It makes sense when you can't predict in advance what metadata people will
want to store. I wrestled a lot at the beginning with trying to come up with
"universal names," but somehow it seemed that a field named "patient_ID" is
unlikely to be of interest to astronomers :-). (Or me, for that matter.)
The thing about image processing is that it rarely suffers from a bottleneck in
handling the metadata; all you really need is fast access to the pixels. So
this is a fairly specific solution for Images. Like you, I use types with
fields
in most other cases.
--Tim
On Monday, August 31, 2015 08:44:45 AM Cedric St-Jean wrote:
> Hi Tim, thanks for the answer. I wasn't talking about Image specifically,
> but that's an interesting way to flexibly store all the memos. Is that your
> general go-to solution, have a properties dictionary inside each object? It
> feels more like a Python solution than Julia, but it makes a lot of sense
> for medium-to-large objects.
>
> On Monday, August 31, 2015 at 4:34:38 AM UTC-4, Tim Holy wrote:
> > Re Image (assuming you mean the Image from Images.jl), you can just add a
> > "hash" property---no recreation/redesign needed. Wouldn't necessarily have
> > to
> > be a nullable, either. For efficiency, Images implements a `@get` macro,
> > so
> >
> > @get img "hash" hashfunc(img)
> >
> > would:
> > - extract the stored "hash" property, if it already exists, without
> > computing
> > hashfunc(img)
> > - compute and create the "hash" property, if it doesn't exist
> >
> > --Tim
> >
> > On Sunday, August 30, 2015 10:04:26 PM Cedric St-Jean wrote:
> > > I tend to use memoization heavily in my mostly-functional code.
> >
> > Memoize.jl
> >
> > > is neat, but it doesn't use a WeakKeyDict.
> > >
> > > 1. Is there any specific reason for that? Won't that code just hog the
> > > objects forever?
> > >
> > > 2. In SBCL, weak dictionaries and weak references had terrible O(N²)

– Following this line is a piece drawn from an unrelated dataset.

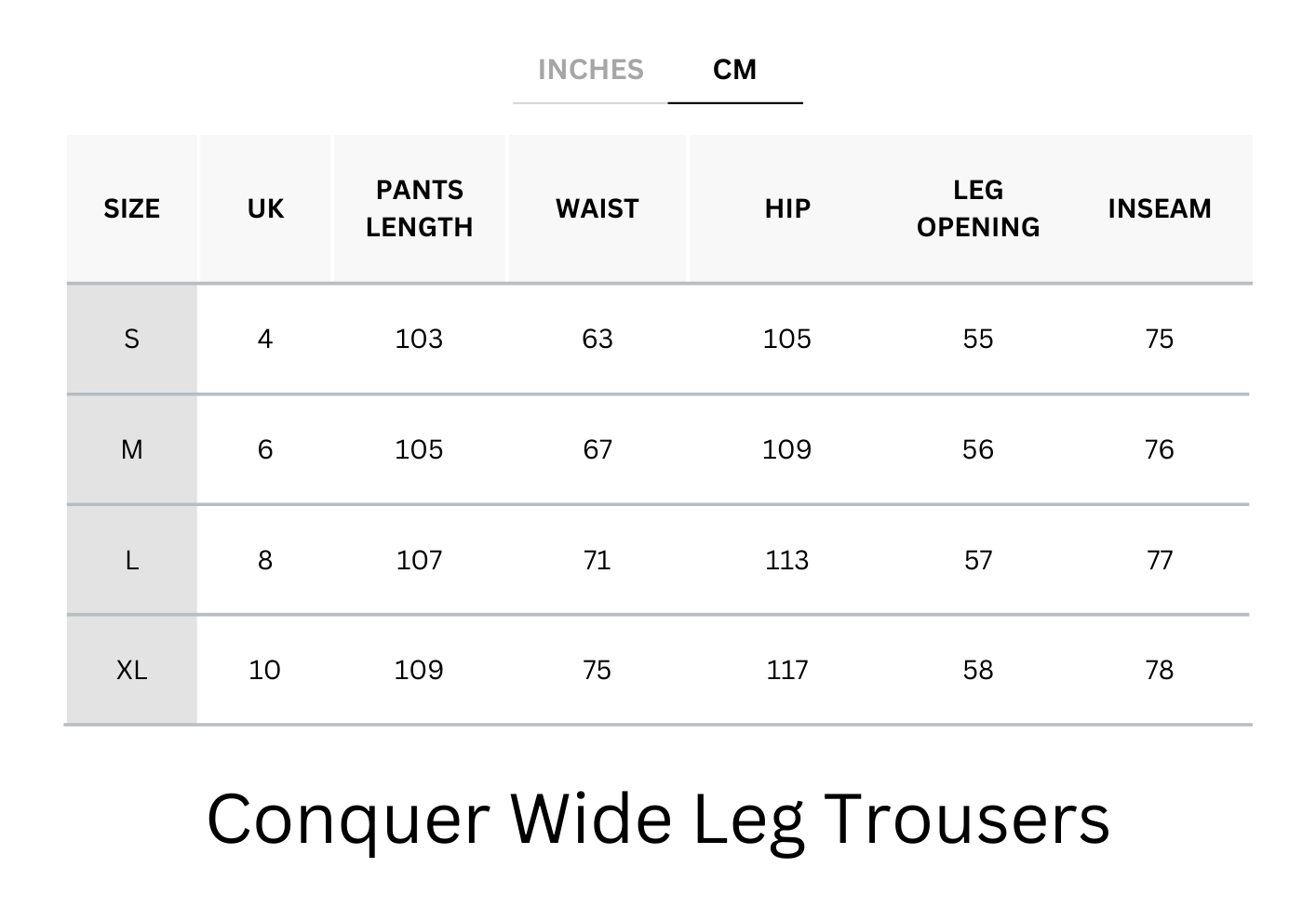The width and height of the screenshot is (1316, 921).
Task: Click the SIZE column header
Action: point(131,208)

> > > performance (I could never understand why), is that also the case for
> >
> > Julia?
> >
> > > 3. In many cases, it makes more sense to store the memoized value inside
> > > the object's field (for instance, storing the hash for an image). That
> >
> > will
> >
> > > be a good place to use Nullable, right?
> > >
> > > # Obviously I don't mean to recreate Image specifically
> > > type Image
> > >
> > > ...
> > > hash_value::Nullable{int}
> > >
> > > end
> > >
> > > function hash(img::Image)
> > >
> > > if isnull(img.hash_value)
> > >
> > > return img.hash_value = ...
> > >
> > > else
> > >
> > > return get(img.hash_value)
> > >
> > > end
> > >
> > > end
> > >
> > > 4. I still don't have the hang of Julia macros. In Common Lisp, I could
> > > easily write my own
> > > (defstruct* Image
> > >
> > > ... normal fields
> > > (cache hash))
> > >
> > > and have the above code automatically generated. What's the best syntax
> >
> > to
> >
> > > use with Julia? Something like
> > > @type_cached Image begin
> > >
> > > ...
> > > cache(hash)
> > >
> > > end
> > >
> > > function hash_impl(img::Imaeg)
> > >
> > > ...
> > >
> > > end
> > > ? I don't like much how the `begin` makes it stick out, whereas Common
> > > Lisp's version is much more seamless. Isn't there a way to tell the
> >
> > parser
> >
> > > "keep reading this macro until `end`" without having a begin statement?
> > >
> > > Is there a better, more native solution to this problem?